-- Problems and tasks --
**1)** According to the Nijeer Parks text, how long did Parks stay in the county prison before he was granted bail?
**2)** Convert the entries from the line with "Identify the location of legend: AFC" up to and including the line with "timer-cell: T14 is" into a numbered list, leaving out blank lines.

-- Text --
· · · · · · ·
Nijeer Parks knows all too well about the injustices committed by police in the United States. In February 2019, the then 31-year-old Black man from New Jersey had a warrant out for his arrest. His alleged crime: stealing snacks from a hotel gift store and fleeing when confronted by police. Upon hearing about the warrant, Parks went to the police station to (he thought) quickly remedy what was a clear case of mistaken identity. At the time of the alleged crime he was 30 miles away, sending money to his partner at a Western Union.
Upon reaching the station however, Parks had no opportunity to demonstrate his innocence. He was handcuffed and thrown into the county prison, where he stayed for 10 days before being granted bail. The prosecutor in the case sought a 20-year sentence—taking into account prior drug convictions and trumped-up charges including shoplifting, resisting arrest and aggravated assault. Taking a plea deal, he was told, would only reduce the sentence to six years. Parks and his partner used all their savings to fight the charges, and fortunately the case was dropped in November 2019, after it became clear the police had no real evidence to back up their charges.
· · · · · · ·
-- Information --
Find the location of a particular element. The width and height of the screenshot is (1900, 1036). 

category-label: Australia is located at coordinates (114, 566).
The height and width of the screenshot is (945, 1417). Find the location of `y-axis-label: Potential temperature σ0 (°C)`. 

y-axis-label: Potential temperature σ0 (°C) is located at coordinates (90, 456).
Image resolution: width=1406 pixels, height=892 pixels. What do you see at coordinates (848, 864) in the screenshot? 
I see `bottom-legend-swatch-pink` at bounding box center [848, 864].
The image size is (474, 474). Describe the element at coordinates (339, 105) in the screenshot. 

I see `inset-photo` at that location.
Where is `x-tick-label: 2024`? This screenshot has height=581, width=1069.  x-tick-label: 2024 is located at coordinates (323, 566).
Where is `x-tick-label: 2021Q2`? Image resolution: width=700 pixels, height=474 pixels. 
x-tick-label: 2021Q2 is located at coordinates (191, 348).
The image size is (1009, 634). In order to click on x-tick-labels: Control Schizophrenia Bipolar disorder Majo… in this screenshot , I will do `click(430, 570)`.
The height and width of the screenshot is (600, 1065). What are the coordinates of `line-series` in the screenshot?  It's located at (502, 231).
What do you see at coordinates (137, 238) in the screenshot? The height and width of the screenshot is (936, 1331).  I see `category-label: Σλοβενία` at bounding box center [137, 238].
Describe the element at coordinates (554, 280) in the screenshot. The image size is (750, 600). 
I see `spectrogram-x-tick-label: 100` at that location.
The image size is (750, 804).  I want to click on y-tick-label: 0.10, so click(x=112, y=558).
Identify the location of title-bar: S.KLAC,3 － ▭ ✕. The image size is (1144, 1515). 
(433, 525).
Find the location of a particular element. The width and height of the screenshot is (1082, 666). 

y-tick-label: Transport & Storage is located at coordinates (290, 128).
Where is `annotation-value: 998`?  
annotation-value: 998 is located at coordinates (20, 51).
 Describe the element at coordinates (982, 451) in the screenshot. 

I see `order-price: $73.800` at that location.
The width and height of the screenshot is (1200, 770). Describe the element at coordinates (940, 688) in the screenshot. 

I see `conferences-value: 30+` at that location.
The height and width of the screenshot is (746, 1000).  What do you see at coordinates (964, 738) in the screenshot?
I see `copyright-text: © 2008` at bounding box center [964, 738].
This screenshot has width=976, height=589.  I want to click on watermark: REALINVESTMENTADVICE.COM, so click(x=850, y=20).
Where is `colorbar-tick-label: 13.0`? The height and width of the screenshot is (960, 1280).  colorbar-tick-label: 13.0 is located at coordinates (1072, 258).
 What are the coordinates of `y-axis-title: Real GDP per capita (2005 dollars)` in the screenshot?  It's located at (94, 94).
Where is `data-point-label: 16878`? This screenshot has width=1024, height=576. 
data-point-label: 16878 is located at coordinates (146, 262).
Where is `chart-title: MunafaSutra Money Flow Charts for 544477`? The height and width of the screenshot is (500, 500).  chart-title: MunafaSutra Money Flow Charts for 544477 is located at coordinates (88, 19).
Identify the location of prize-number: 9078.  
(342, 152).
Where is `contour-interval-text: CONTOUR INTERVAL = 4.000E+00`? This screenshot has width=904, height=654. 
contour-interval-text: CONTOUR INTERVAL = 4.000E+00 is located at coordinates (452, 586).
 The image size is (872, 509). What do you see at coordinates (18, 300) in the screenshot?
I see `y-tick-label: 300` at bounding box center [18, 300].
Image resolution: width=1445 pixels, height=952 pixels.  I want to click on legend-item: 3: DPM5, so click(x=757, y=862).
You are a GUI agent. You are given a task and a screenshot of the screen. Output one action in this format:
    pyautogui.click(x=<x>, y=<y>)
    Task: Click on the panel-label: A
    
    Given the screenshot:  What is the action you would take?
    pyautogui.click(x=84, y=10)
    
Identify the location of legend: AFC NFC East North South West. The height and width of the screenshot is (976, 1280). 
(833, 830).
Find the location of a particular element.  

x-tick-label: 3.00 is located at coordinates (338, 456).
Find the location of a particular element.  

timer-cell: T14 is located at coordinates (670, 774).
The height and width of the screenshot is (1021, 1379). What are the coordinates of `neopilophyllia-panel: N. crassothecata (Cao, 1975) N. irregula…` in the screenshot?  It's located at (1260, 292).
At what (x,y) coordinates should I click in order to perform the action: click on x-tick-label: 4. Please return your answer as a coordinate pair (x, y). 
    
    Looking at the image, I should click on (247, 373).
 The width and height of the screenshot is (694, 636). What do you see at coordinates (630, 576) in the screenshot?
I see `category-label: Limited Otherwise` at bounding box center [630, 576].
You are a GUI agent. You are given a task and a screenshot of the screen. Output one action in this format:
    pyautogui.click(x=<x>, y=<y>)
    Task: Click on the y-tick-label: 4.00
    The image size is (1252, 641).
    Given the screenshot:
· · · · · · ·
-- Exercise results --
**1)** 10 days

**2)**
1. Identify the location of legend: AFC NFC East North South West. The height and width of the screenshot is (976, 1280). 
2. (833, 830).
3. Find the location of a particular element.  
4. x-tick-label: 3.00 is located at coordinates (338, 456).
5. Find the location of a particular element.  
6. timer-cell: T14 is located at coordinates (670, 774).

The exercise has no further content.